"There are more things in heaven and earth than are dreamt of"

Tom Bartolomeo
2nd Sunday Lent C 2013
Genesis 15: 5-12, 17-18; Psalm 27;
Philippians 3,17-4,1; Luke 9: 28b-36
Reproduced with Permission

"The Lord God took Abram outside and said, "Look up at the sky and count the stars, if you can. Just so shall your descendants be." (Genesis 15, 4). How many stars would that be? With what instruments will we count their number? Who will ever reach the outer edge of space to count them, or how many trillions of light years away are they beyond our calculation? The only greater mystery - was Abram's capacity to become a "father of many nations" at the age of 100 and his wife Sarai at the age of 90 - an infertile and childless couple! And today 'Abram-ham', is the father so many Jews, Catholics, Christians, Muslims and others who claim their ancestry from Abraham so far back in time before the invention of numbers and the alphabet we have no date certain of Abram's encounter with God. Who could possibly conspire such a story which plays out so forcefully in human history, past and present?

What then should we make of the gospel story of the transfiguration of Jesus (also in the line of Abraham through David)? Christ's three favorite Apostles, Peter, James and John find themselves in a dream-scape with Jesus and two sojourners also in the line of Abraham, Moses and Elijah. They are enveloped in so radiant a light that the Apostles are lulled into and "overcome by sleep". Then suddenly Peter awakes and half-consciously "said to Jesus, 'Master, it is good that we are here; let us make three tents, one for you, one for Moses and one for Elijah'." Why? Was the experience so heavenly that they would stay there forever? But then "a cloud came and cast a shadow over them, and they became frightened when they entered the cloud" now fully awake and motionless and heard "a voice that said, "This is my chosen Son; listen to him." In the blink of an eye it was over. They returned to earth "alone" with Jesus and "they fell silent." (Luke 9: 28b-36).

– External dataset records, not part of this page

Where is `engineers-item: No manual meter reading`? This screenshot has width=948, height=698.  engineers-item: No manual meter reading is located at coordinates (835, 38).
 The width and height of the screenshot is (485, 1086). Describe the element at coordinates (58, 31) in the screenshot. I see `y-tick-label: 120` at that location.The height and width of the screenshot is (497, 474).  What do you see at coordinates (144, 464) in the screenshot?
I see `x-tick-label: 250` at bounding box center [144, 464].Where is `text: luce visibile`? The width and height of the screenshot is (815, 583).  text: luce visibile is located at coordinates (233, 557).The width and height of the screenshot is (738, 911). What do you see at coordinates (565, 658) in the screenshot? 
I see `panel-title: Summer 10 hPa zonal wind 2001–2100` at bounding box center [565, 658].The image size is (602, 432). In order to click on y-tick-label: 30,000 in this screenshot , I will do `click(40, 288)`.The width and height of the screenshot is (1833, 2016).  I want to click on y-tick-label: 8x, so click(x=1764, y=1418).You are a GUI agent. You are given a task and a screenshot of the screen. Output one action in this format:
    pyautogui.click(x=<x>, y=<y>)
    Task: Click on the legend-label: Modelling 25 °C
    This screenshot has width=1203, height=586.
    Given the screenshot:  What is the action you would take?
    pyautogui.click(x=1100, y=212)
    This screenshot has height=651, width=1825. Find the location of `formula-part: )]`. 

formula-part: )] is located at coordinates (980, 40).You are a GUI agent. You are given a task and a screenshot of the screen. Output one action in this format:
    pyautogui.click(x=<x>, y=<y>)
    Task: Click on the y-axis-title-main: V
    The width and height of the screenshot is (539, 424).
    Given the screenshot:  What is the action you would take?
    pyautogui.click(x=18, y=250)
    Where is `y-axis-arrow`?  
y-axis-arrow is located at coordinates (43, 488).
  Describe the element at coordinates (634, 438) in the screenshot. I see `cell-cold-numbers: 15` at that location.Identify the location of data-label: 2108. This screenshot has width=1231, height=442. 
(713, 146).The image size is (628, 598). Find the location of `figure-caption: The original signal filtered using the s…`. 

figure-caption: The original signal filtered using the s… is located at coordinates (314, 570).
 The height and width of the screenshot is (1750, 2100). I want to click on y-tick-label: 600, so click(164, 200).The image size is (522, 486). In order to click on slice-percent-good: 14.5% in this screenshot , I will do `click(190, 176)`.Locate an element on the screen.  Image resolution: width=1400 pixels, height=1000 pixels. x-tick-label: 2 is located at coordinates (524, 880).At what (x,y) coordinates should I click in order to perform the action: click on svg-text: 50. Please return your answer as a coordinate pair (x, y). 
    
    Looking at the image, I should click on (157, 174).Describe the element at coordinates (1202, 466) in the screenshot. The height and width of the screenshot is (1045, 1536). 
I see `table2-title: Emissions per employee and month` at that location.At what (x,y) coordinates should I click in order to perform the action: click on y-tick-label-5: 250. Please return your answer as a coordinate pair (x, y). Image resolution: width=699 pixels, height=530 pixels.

We are a long way from the time of Abraham, "our Father in faith" which you will hear commemorated in this Mass. We are not so long away from the time of Christ, however, less than twenty generations ago. On a clear night we can still look up at the sky and try to count the stars. On Mount Tabor in Israel we can still make the difficult climb 'alone' after the tourists have gone as I have. Or we can make an account of ourselves today before God as Saint Paul did when he confessed that he was "the least of the apostles, unfit to be called an apostle, because [he] persecuted the church of God" (1 Corinthians 15:9). Following his conversion he calls out to us to "be imitators" of him "and conduct" ourselves "according to the model" we have in the saints. "For many", Paul acknowledged, "as I have often told you and now tell you even in tears, conduct themselves as enemies of the cross of Christ." Do I need to tell you why the Holy Father, Benedict the 16th, is resigning the papacy at 85 so weakened in body and limb "even in tears" fending off "many . . .", who today, "conduct themselves as enemies of the cross of Christ [?] Their end is destruction", Saint Paul reminds us. "Their God is their stomach; their glory is in their 'shame.' Their minds are occupied with earthly things" just as they were among Paul's congregation when he spoke to them. (Philippians 3, 17-18).

We will hear these same sentiments repeated by Christ Himself while carrying his cross to Calvary on Good Friday. We will be told on that day:

A great number of the people followed him, and among them were women who were beating their breasts and wailing for him. But Jesus turned to them and said, "Daughters of Jerusalem, do not weep for me, but weep for yourselves and for your children. For the days are surely coming when they will say, 'Blessed are the barren, and the wombs that never bore, and the breasts that never nursed.' (Luke 23:27-29).

For those whose "citizenship is in heaven" - they will endure as Saint Paul would have them - "eagerly wait for our savior, the Lord Jesus Christ . . . . Therefore, my brothers and sisters," he tells us, "whom I love and long for, my joy and my crown, in this way stand firm in the Lord." (Philippians 3: 19-21-4: 1). Shall we be among the "descendants" of Abraham, among the stars Abraham gazed upon?